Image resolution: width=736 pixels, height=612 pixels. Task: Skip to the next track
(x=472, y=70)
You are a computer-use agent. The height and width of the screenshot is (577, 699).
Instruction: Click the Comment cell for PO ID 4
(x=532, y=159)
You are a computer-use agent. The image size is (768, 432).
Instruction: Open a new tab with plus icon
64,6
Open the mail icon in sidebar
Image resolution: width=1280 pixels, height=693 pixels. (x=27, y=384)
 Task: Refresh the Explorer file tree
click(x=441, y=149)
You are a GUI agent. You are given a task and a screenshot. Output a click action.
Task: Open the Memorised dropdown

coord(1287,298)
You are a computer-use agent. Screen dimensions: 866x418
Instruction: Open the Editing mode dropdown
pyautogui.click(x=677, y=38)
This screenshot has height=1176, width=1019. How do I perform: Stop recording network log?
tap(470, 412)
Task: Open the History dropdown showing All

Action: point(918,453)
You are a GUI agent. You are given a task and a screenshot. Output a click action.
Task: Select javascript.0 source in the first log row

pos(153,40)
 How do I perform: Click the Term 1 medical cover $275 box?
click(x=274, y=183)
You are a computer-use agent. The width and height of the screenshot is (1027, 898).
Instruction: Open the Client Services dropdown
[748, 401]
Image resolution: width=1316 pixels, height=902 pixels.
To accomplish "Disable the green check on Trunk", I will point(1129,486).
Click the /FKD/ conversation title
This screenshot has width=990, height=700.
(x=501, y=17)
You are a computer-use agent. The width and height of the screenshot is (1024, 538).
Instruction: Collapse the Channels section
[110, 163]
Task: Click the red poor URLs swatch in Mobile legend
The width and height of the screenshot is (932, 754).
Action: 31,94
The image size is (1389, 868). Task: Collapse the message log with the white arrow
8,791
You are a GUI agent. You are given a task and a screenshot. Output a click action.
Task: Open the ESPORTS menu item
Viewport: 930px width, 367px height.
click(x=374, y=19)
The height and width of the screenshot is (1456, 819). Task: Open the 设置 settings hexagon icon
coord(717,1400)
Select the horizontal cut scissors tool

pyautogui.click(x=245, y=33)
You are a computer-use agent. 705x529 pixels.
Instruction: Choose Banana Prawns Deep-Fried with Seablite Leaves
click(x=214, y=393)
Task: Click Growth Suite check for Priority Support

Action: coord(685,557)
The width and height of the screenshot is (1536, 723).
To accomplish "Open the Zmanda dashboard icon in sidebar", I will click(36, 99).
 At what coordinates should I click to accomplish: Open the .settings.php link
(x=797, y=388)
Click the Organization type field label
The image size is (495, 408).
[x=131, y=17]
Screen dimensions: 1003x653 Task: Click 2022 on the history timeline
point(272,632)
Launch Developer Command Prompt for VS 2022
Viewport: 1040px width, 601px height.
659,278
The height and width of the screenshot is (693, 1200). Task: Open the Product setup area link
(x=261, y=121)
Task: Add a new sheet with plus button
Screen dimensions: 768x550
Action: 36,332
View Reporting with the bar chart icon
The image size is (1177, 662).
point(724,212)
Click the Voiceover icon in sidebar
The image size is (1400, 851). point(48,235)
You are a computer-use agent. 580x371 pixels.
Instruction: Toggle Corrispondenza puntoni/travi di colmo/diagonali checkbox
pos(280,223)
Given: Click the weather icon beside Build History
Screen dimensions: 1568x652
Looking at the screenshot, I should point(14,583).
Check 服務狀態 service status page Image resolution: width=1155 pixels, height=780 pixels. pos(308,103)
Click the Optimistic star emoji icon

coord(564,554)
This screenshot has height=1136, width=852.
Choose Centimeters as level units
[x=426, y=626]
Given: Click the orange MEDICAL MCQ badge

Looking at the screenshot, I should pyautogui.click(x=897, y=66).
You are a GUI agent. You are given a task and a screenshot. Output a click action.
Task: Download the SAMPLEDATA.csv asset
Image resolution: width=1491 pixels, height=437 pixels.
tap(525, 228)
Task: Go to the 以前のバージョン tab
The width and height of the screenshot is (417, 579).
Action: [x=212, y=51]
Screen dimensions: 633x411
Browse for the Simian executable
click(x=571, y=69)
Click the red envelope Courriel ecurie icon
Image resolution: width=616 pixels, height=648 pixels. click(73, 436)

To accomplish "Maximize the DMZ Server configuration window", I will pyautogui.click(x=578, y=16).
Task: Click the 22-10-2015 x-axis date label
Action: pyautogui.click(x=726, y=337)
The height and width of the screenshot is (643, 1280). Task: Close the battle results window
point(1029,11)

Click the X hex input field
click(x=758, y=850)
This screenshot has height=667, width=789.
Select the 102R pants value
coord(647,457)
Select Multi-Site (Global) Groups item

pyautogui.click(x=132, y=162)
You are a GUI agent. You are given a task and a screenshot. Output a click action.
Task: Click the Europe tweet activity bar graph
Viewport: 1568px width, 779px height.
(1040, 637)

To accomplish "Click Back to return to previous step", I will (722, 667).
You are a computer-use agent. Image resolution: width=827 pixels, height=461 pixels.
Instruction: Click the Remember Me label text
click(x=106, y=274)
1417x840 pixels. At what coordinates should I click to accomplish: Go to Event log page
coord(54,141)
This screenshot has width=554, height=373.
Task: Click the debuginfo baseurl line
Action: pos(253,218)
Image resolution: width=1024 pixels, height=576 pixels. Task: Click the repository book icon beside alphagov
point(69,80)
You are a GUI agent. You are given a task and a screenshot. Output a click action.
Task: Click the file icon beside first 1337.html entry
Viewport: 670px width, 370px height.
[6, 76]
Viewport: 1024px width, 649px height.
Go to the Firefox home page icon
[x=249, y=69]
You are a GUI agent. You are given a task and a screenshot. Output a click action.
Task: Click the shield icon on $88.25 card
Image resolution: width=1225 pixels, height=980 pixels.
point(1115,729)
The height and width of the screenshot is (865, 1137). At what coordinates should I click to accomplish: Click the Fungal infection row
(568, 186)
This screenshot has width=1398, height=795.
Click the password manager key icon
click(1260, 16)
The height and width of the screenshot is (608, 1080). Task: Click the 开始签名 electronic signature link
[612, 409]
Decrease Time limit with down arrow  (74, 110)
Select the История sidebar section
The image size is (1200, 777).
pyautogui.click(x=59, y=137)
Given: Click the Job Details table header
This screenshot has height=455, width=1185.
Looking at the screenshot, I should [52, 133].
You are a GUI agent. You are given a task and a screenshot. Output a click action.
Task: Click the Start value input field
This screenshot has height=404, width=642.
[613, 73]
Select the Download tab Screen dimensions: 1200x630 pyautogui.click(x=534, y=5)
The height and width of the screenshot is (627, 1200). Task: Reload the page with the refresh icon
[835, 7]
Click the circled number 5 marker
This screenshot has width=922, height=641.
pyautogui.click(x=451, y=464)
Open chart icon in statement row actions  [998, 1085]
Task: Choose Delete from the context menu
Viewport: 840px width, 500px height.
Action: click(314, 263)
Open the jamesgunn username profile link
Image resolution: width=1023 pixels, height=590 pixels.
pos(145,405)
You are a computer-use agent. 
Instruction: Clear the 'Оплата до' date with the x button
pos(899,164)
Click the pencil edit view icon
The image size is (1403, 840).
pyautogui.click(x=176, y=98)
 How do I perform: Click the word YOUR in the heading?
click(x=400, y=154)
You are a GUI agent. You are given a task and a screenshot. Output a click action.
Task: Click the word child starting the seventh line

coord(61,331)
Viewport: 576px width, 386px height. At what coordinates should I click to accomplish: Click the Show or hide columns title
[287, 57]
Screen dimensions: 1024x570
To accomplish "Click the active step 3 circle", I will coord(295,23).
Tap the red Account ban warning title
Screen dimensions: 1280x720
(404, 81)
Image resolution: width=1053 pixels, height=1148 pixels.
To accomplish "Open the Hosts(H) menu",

○ ○ ○ ○

WHAT THE TASK ASKS: Every line above should be written out again, unchanged.

SOLUTION:
Image resolution: width=736 pixels, height=612 pixels. Task: Skip to the next track
(x=472, y=70)
You are a computer-use agent. The height and width of the screenshot is (577, 699).
Instruction: Click the Comment cell for PO ID 4
(x=532, y=159)
You are a computer-use agent. The image size is (768, 432).
Instruction: Open a new tab with plus icon
64,6
Open the mail icon in sidebar
Image resolution: width=1280 pixels, height=693 pixels. (x=27, y=384)
 Task: Refresh the Explorer file tree
click(x=441, y=149)
You are a GUI agent. You are given a task and a screenshot. Output a click action.
Task: Open the Memorised dropdown

coord(1287,298)
You are a computer-use agent. Screen dimensions: 866x418
Instruction: Open the Editing mode dropdown
pyautogui.click(x=677, y=38)
This screenshot has height=1176, width=1019. How do I perform: Stop recording network log?
tap(470, 412)
Task: Open the History dropdown showing All

Action: point(918,453)
You are a GUI agent. You are given a task and a screenshot. Output a click action.
Task: Select javascript.0 source in the first log row

pos(153,40)
 How do I perform: Click the Term 1 medical cover $275 box?
click(x=274, y=183)
You are a computer-use agent. The width and height of the screenshot is (1027, 898).
Instruction: Open the Client Services dropdown
[748, 401]
Image resolution: width=1316 pixels, height=902 pixels.
To accomplish "Disable the green check on Trunk", I will point(1129,486).
Click the /FKD/ conversation title
This screenshot has width=990, height=700.
(x=501, y=17)
You are a computer-use agent. The width and height of the screenshot is (1024, 538).
Instruction: Collapse the Channels section
[110, 163]
Task: Click the red poor URLs swatch in Mobile legend
The width and height of the screenshot is (932, 754).
Action: 31,94
The image size is (1389, 868). Task: Collapse the message log with the white arrow
8,791
You are a GUI agent. You are given a task and a screenshot. Output a click action.
Task: Open the ESPORTS menu item
Viewport: 930px width, 367px height.
click(x=374, y=19)
The height and width of the screenshot is (1456, 819). Task: Open the 设置 settings hexagon icon
coord(717,1400)
Select the horizontal cut scissors tool

pyautogui.click(x=245, y=33)
You are a computer-use agent. 705x529 pixels.
Instruction: Choose Banana Prawns Deep-Fried with Seablite Leaves
click(x=214, y=393)
Task: Click Growth Suite check for Priority Support

Action: coord(685,557)
The width and height of the screenshot is (1536, 723).
To accomplish "Open the Zmanda dashboard icon in sidebar", I will click(36, 99).
 At what coordinates should I click to accomplish: Open the .settings.php link
(x=797, y=388)
Click the Organization type field label
The image size is (495, 408).
[x=131, y=17]
Screen dimensions: 1003x653 Task: Click 2022 on the history timeline
point(272,632)
Launch Developer Command Prompt for VS 2022
Viewport: 1040px width, 601px height.
659,278
The height and width of the screenshot is (693, 1200). Task: Open the Product setup area link
(x=261, y=121)
Task: Add a new sheet with plus button
Screen dimensions: 768x550
Action: 36,332
View Reporting with the bar chart icon
The image size is (1177, 662).
point(724,212)
Click the Voiceover icon in sidebar
The image size is (1400, 851). point(48,235)
You are a computer-use agent. 580x371 pixels.
Instruction: Toggle Corrispondenza puntoni/travi di colmo/diagonali checkbox
pos(280,223)
Given: Click the weather icon beside Build History
Screen dimensions: 1568x652
Looking at the screenshot, I should point(14,583).
Check 服務狀態 service status page Image resolution: width=1155 pixels, height=780 pixels. pos(308,103)
Click the Optimistic star emoji icon

coord(564,554)
This screenshot has height=1136, width=852.
Choose Centimeters as level units
[x=426, y=626]
Given: Click the orange MEDICAL MCQ badge

Looking at the screenshot, I should pyautogui.click(x=897, y=66).
You are a GUI agent. You are given a task and a screenshot. Output a click action.
Task: Download the SAMPLEDATA.csv asset
Image resolution: width=1491 pixels, height=437 pixels.
tap(525, 228)
Task: Go to the 以前のバージョン tab
The width and height of the screenshot is (417, 579).
Action: [x=212, y=51]
Screen dimensions: 633x411
Browse for the Simian executable
click(x=571, y=69)
Click the red envelope Courriel ecurie icon
Image resolution: width=616 pixels, height=648 pixels. click(73, 436)

To accomplish "Maximize the DMZ Server configuration window", I will pyautogui.click(x=578, y=16).
Task: Click the 22-10-2015 x-axis date label
Action: pyautogui.click(x=726, y=337)
The height and width of the screenshot is (643, 1280). Task: Close the battle results window
point(1029,11)

Click the X hex input field
click(x=758, y=850)
This screenshot has height=667, width=789.
Select the 102R pants value
coord(647,457)
Select Multi-Site (Global) Groups item

pyautogui.click(x=132, y=162)
You are a GUI agent. You are given a task and a screenshot. Output a click action.
Task: Click the Europe tweet activity bar graph
Viewport: 1568px width, 779px height.
(1040, 637)

To accomplish "Click Back to return to previous step", I will (722, 667).
You are a computer-use agent. Image resolution: width=827 pixels, height=461 pixels.
Instruction: Click the Remember Me label text
click(x=106, y=274)
1417x840 pixels. At what coordinates should I click to accomplish: Go to Event log page
coord(54,141)
This screenshot has width=554, height=373.
Task: Click the debuginfo baseurl line
Action: pos(253,218)
Image resolution: width=1024 pixels, height=576 pixels. Task: Click the repository book icon beside alphagov
point(69,80)
You are a GUI agent. You are given a task and a screenshot. Output a click action.
Task: Click the file icon beside first 1337.html entry
Viewport: 670px width, 370px height.
[6, 76]
Viewport: 1024px width, 649px height.
Go to the Firefox home page icon
[x=249, y=69]
You are a GUI agent. You are given a task and a screenshot. Output a click action.
Task: Click the shield icon on $88.25 card
Image resolution: width=1225 pixels, height=980 pixels.
point(1115,729)
The height and width of the screenshot is (865, 1137). At what coordinates should I click to accomplish: Click the Fungal infection row
(568, 186)
This screenshot has width=1398, height=795.
Click the password manager key icon
click(1260, 16)
The height and width of the screenshot is (608, 1080). Task: Click the 开始签名 electronic signature link
[612, 409]
Decrease Time limit with down arrow  (74, 110)
Select the История sidebar section
The image size is (1200, 777).
pyautogui.click(x=59, y=137)
Given: Click the Job Details table header
This screenshot has height=455, width=1185.
Looking at the screenshot, I should [52, 133].
You are a GUI agent. You are given a task and a screenshot. Output a click action.
Task: Click the Start value input field
This screenshot has height=404, width=642.
[613, 73]
Select the Download tab Screen dimensions: 1200x630 pyautogui.click(x=534, y=5)
The height and width of the screenshot is (627, 1200). Task: Reload the page with the refresh icon
[835, 7]
Click the circled number 5 marker
This screenshot has width=922, height=641.
pyautogui.click(x=451, y=464)
Open chart icon in statement row actions  [998, 1085]
Task: Choose Delete from the context menu
Viewport: 840px width, 500px height.
Action: click(314, 263)
Open the jamesgunn username profile link
Image resolution: width=1023 pixels, height=590 pixels.
pos(145,405)
You are a computer-use agent. 
Instruction: Clear the 'Оплата до' date with the x button
pos(899,164)
Click the pencil edit view icon
The image size is (1403, 840).
pyautogui.click(x=176, y=98)
 How do I perform: Click the word YOUR in the heading?
click(x=400, y=154)
You are a GUI agent. You are given a task and a screenshot. Output a click action.
Task: Click the word child starting the seventh line

coord(61,331)
Viewport: 576px width, 386px height. At what coordinates should I click to accomplish: Click the Show or hide columns title
[287, 57]
Screen dimensions: 1024x570
To accomplish "Click the active step 3 circle", I will coord(295,23).
Tap the red Account ban warning title
Screen dimensions: 1280x720
(404, 81)
Image resolution: width=1053 pixels, height=1148 pixels.
To accomplish "Open the Hosts(H) menu",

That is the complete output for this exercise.